Every month we will be featuring one of the makers from Made in Greenwich and telling you a little more about them. This month, artist and photographer Wayne Foskett.
Wayne went to art school in Derby and Bournemouth where he originally studied photography. He later moved to London to work as a photographer’s assistant and then became an actor (you may have seen him in Game of Thrones)! However, Wayne’s passion for photography never wavered and he became particularly interested in light. This led to a body of work using pinhole photography as a vehicle for capturing even the most subtle changes in the atmosphere. Wayne now lives in Greenwich where many of his works are made. He is particularly drawn to the River Thames.

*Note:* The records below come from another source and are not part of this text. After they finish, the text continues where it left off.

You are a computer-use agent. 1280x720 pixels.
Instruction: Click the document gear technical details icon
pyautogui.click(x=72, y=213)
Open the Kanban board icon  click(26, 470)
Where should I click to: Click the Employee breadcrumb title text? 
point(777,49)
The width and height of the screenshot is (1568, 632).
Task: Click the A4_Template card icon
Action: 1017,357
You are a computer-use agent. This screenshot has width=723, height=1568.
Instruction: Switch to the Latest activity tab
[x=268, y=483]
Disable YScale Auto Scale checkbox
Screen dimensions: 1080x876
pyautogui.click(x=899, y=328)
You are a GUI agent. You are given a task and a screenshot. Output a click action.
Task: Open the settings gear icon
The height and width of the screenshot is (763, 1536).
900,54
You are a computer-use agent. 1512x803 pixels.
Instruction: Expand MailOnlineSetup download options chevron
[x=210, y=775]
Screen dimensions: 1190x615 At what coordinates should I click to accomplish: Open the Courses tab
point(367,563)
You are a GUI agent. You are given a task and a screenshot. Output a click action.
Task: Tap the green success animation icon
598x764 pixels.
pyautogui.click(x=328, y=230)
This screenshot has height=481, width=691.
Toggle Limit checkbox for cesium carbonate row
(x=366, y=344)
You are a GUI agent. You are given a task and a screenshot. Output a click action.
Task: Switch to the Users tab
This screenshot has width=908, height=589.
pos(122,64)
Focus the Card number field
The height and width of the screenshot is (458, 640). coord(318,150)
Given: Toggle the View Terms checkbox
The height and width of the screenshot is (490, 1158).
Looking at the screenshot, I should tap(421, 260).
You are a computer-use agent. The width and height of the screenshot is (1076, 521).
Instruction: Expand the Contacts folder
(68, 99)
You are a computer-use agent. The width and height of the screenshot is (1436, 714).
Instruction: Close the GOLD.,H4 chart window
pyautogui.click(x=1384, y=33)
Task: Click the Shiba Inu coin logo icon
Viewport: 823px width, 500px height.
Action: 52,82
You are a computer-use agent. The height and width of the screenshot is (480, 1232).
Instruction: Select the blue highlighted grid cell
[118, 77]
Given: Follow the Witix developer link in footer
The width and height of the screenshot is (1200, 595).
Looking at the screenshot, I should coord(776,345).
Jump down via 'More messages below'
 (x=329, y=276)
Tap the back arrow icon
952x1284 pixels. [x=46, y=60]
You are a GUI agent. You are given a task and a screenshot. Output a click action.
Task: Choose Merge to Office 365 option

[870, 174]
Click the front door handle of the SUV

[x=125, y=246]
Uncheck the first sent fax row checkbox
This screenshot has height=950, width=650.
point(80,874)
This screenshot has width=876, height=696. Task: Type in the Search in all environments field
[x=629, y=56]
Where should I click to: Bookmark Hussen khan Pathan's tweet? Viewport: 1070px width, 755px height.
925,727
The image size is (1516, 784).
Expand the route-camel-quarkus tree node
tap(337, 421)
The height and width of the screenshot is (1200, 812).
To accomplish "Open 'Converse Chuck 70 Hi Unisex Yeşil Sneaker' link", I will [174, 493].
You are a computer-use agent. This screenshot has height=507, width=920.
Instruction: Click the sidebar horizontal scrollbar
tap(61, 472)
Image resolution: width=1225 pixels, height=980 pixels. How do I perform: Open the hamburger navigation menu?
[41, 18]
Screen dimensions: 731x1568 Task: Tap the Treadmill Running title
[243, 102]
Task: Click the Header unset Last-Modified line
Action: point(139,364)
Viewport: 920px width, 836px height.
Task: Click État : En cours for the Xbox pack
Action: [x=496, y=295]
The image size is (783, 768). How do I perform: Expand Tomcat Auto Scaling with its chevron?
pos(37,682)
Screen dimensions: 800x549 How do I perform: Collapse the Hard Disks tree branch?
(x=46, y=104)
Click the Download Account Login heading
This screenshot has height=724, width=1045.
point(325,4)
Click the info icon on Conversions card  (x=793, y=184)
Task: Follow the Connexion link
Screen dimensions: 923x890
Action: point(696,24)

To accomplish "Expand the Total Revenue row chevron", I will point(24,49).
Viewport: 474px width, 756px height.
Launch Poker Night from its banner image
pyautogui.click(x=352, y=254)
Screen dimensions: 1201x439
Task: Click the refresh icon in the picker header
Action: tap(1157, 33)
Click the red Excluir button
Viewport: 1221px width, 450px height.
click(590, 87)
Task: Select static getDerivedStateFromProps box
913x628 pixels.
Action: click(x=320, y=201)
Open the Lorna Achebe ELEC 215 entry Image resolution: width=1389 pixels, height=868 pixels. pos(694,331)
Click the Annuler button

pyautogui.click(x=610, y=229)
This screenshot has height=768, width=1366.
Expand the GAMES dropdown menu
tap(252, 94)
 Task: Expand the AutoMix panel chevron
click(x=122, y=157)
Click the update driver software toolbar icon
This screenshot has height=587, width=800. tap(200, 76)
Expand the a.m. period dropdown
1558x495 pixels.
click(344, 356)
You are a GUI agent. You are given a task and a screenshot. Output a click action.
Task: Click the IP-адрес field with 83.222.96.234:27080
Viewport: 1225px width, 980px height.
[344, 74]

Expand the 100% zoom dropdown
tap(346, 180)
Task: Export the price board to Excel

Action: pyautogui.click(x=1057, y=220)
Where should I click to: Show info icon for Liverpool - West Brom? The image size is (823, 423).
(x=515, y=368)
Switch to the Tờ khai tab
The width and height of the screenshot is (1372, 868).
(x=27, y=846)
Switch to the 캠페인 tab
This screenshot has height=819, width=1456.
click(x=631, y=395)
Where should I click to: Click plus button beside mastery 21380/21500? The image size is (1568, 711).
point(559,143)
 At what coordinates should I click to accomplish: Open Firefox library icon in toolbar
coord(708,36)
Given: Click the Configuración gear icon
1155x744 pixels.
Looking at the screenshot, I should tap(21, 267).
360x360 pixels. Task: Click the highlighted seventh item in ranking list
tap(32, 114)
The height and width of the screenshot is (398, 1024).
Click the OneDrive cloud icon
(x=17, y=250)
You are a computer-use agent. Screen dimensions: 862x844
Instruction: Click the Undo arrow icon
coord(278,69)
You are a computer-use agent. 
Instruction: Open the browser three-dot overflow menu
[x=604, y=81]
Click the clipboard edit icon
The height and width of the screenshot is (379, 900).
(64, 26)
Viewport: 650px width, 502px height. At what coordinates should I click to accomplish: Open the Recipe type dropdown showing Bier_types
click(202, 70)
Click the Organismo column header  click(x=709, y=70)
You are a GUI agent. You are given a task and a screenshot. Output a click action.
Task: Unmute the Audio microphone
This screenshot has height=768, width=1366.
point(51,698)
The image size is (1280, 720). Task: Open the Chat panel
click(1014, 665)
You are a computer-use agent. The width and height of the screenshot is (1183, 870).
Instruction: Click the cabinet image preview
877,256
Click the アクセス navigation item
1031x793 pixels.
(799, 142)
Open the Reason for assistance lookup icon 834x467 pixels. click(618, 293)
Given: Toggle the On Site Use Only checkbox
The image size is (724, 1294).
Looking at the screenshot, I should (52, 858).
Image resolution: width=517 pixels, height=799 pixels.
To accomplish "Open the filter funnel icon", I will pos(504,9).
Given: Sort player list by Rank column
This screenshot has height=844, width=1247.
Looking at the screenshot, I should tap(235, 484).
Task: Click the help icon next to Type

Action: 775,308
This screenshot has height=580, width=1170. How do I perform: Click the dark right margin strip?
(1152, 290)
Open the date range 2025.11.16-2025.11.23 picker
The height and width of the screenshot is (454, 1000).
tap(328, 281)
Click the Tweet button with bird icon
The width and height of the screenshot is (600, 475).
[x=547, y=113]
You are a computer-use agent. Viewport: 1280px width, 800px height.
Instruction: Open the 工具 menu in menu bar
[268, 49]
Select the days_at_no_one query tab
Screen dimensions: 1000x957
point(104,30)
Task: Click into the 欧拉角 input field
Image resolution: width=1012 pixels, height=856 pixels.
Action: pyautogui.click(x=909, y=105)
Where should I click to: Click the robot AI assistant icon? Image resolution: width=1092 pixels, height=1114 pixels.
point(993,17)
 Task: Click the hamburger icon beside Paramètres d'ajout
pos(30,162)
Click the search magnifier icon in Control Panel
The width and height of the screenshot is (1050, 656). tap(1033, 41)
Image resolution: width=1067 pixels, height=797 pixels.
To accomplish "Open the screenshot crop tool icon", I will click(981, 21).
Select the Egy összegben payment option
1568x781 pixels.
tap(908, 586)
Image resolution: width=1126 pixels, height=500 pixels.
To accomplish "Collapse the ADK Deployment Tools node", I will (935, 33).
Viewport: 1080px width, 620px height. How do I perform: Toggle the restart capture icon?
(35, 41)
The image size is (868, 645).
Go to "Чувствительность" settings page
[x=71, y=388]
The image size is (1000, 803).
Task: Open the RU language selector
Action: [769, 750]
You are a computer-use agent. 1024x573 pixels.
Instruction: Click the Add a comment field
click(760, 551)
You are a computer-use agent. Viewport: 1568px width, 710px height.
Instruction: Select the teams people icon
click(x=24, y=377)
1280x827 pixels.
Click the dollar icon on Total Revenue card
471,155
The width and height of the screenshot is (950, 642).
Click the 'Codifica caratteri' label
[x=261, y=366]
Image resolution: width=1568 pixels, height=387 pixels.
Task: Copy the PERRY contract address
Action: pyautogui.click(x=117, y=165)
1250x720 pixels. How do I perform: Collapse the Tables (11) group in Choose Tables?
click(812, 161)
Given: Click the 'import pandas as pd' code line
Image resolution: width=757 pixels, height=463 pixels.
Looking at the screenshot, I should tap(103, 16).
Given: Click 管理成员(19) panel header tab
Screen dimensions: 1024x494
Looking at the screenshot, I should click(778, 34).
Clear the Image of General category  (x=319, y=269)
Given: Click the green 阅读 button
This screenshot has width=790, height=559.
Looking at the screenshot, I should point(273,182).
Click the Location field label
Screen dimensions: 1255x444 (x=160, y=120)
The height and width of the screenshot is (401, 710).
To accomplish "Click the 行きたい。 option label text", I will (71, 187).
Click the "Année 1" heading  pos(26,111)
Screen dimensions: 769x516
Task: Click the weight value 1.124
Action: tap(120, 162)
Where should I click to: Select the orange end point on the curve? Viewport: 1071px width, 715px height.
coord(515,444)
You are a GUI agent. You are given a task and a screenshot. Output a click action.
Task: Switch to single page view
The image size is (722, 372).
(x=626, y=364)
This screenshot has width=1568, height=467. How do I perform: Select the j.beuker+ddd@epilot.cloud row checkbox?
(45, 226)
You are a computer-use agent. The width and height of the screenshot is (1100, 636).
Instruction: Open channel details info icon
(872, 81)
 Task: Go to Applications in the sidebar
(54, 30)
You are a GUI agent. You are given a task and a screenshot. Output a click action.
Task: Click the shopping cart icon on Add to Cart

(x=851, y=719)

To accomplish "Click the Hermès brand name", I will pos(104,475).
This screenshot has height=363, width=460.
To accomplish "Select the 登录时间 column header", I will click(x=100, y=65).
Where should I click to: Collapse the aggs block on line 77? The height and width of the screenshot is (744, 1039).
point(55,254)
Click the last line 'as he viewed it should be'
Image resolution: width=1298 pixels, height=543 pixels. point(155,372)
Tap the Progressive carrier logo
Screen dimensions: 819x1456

“I was born and brought up in the Midlands and after studying art and photography in Derby and Bournemouth I moved to London. I was a photographic assistant for various editorial and advertising companies, before becoming a photojournalist on a small East London newspaper. I realised fairly quickly that I wasn’t temperamentally suited to the job though, and left to become an actor of all things, although I continued to produce my own photographs.
I’m particularly fascinated by light and remember being mesmerised by its effects during a slideshow lecture at art school. A pair of heavy, black drapes had been drawn across the window to block out the late summer sun, but a small chink at the top where the drapes met had allowed a pinhole image of the busy street outside to be projected across the ceiling, effectively turning the room into an accidental camera obscura.
I was amazed! It seemed akin to a sort of miracle!
I’m influenced by all the art I see, but I’m a great admirer of JMW Turner, Eugene Atget and the contemporary American photographer Sally Mann, due largely to the way they capture the effects of light. I also admire Miroslav Tichy with whom I share an interest in home-made cameras and processing in the bath!
I live in Greenwich, where many of my pictures have been made. I’m particularly drawn to the river, which is almost like an estuary when the tide’s in. It has a wonderful open aspect making one aware of how even the subtlest of changes in light conditions can have a dramatic, transformative effect on mood and atmosphere.”